How long does it take for AI systems to recognise a new brand entity?
Recognition timelines vary by AI system and training cycle. Google’s AI Overviews typically begin surfacing new entities within 3–6 months of establishing a complete entity profile (Business Profile, structured markup, third-party citations). LLMs like GPT-4o and Gemini operate on longer update cycles — often 12–18 months — before a new entity appears in baseline model responses. A categorically clear name with an immediate entity narrative built reduces these timelines measurably.
Should a personal brand name (person’s name) follow the same naming rules?
Personal brand names — using your own name as the primary brand identifier — have inherent advantages for entity disambiguation when the name is unusual, and significant risks when it is common. “James Murphy Design” competes with dozens of other James Murphys in the AI entity space. A personal brand name should be tested against the same AI disambiguation checks as any coined or compound name.
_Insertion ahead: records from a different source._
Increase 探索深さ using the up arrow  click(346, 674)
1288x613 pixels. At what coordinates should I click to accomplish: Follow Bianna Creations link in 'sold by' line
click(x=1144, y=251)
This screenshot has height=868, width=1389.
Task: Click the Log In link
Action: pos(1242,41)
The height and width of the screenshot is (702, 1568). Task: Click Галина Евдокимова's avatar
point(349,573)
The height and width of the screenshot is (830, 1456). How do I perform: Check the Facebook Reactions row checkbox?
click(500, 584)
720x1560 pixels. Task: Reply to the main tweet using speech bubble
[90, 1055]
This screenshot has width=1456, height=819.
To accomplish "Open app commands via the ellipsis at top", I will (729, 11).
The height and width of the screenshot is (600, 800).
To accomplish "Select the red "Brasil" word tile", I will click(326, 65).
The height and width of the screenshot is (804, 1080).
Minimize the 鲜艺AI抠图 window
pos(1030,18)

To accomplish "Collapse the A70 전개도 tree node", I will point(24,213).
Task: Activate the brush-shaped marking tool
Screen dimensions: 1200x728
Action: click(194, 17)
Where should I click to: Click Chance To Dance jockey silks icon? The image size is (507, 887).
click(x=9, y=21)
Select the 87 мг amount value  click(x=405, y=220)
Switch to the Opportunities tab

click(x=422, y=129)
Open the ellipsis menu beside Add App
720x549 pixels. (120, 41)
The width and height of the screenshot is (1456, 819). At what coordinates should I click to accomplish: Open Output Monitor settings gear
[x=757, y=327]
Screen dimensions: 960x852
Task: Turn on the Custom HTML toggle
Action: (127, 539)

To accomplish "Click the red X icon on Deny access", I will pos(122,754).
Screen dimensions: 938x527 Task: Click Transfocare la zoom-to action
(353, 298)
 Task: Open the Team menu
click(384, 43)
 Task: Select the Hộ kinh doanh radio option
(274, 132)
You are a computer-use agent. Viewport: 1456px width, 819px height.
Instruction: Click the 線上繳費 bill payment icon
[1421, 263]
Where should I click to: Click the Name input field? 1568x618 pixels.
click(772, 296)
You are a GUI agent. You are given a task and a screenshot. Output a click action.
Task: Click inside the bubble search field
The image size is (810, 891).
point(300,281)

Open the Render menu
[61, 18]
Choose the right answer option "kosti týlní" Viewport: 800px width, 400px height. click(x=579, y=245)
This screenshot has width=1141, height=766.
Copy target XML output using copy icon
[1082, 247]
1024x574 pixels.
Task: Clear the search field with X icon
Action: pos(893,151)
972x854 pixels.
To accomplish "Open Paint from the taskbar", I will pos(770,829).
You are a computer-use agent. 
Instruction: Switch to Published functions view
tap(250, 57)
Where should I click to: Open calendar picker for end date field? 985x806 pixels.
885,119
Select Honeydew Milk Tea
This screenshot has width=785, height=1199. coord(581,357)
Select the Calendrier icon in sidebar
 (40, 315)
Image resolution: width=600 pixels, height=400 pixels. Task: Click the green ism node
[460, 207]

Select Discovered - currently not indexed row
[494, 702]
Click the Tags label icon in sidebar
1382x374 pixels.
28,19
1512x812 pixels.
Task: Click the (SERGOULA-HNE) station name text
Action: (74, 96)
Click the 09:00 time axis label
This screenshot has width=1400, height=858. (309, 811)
If the name is common, a distinctive qualifier — location, specialisation, or title — should be incorporated into the entity structure.
What is the role of taglines in an AI naming strategy?
Taglines function as categorical signal extenders for names that lack inherent categorical clarity. A coined name with a specific, descriptive tagline gives AI systems a second disambiguation anchor. However, taglines are less reliable than the name itself because AI systems extract entity names from structured markup and entity recognition patterns first — taglines appear only in unstructured body copy. A tagline is not a substitute for a categorically clear name; it is supplemental disambiguation infrastructure.
How does a brand name affect Google’s Knowledge Panel assignment?
Google’s Knowledge Panel is assigned based on Knowledge Graph entity confidence scores. Names that are unique across Google’s indexed web content, consistent across structured data sources (Wikidata, Schema.org, Google Business Profile), and associated with a clear categorical cluster are assigned to Knowledge Panels faster and with higher confidence. An ambiguous name delays or prevents Knowledge Panel assignment, reducing the brand’s AI Overview inclusion rate because AI Overviews preferentially surface entities with confirmed Knowledge Panel entries.
Are there industries where traditional naming rules still apply without AI consideration?
Brands operating exclusively in offline or highly localised markets — a sole-trader plumber, a local newsagent — may not yet experience material AI-naming risk because their primary discovery channel is still direct referral or localised search. However, as AI-mediated search penetration increases across all age demographics (Pew Research Centre’s 2025 data shows AI search use growing fastest in the 45–65 demographic), the AI-legibility requirement will extend to effectively all commercial brand names within 3–5 years. Building AI-legibility into naming now costs nothing. Retrofitting it later costs tens of thousands of pounds.
What naming mistake do most SMBs make when launching a rebrand?
The most common SMB rebrand mistake is replicating the name architecture of the brand being replaced — moving from one generic two-word compound to another. Founders undergoing a rebrand often focus on what they disliked about the old name (too limiting, wrong tone) rather than diagnosing why it failed structurally. A rebrand that does not address entity disambiguation, categorical signals, and phonetic distinctiveness will inherit the same AI-search liabilities as its predecessor, often faster, because AI systems retain memories of the old entity and attempt to reconcile the two.